There has been a LOT of controversy over my comments and my beliefs. However, this story isn't about a rant about things, this is one serious question I am here to ask and why I want and need answers. Am I able to sense spirit or am I just really sensitive?
I will start from the beginning then explain all the way through until today (16/12/2013).
I can't remember how old I was when I had my first REAL experience that I can remember. Me and my little sister were messing around in the kitchen. We took a break and sat down to have a glass of water, I heard a bang. It didn't come from me nor my sister. It came from across the room. Obviously, my sister being only little and not wanting to scare her, I said it was me.
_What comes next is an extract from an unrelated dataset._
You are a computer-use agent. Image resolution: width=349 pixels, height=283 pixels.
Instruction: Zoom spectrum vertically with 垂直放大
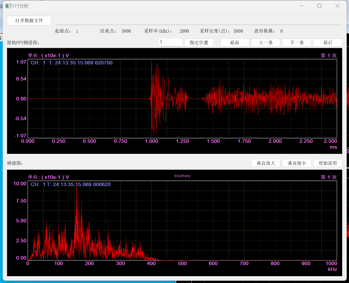(265, 163)
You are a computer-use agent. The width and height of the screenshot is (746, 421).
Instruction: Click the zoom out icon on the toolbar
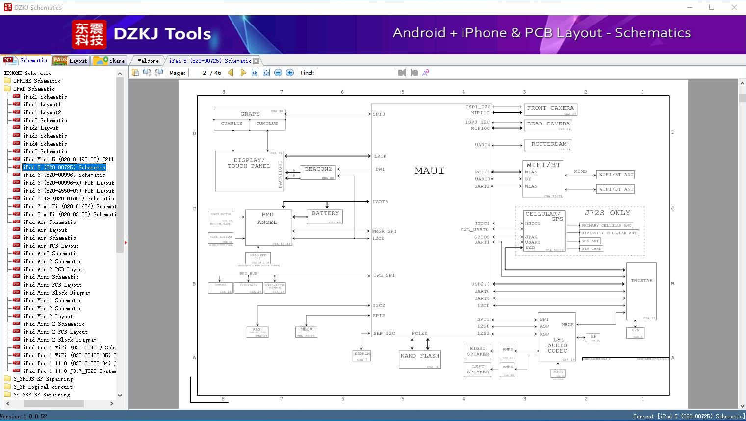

My second experience (that I can remember) was last year (I was 12). I was at school and I was walking down the staircase alone, I felt a feeling that I had never had before and it wasn't a good feeling. It felt awkward and unpleasant and I really disliked it. I felt as if I was getting watched and as I was walking down the last few steps I was pushed, pushed so hard I fell. I was not injured of any sort. I just felt shocked. In addition, I get this feeling before I hear or experience something.
Now, not so ghostly but more predicty or knowy; I know when something good or bad is going to happen. This story is more feminine for all of the male readers. This is going to be a two experience in one.
I am 13 and this happened over a month ago (16/11/13) (not my most recent experience). On the 15th, I had a dream a lady problem dream. I dreamed I got my first period. It was the best dream ever for maturing teenager. The following day, I got the feeling at about 12pm that something was going to happen and it was a mixed feeling. At about 2:30 that day, I found out I had started when I was going to get changed into my swim suit because I was swimming with the cadets. Bizarre right?
I get this feeling a lot. My most recent experience I don't like to talk about because it is very weird and I really don't understand it myself and its not pleasant.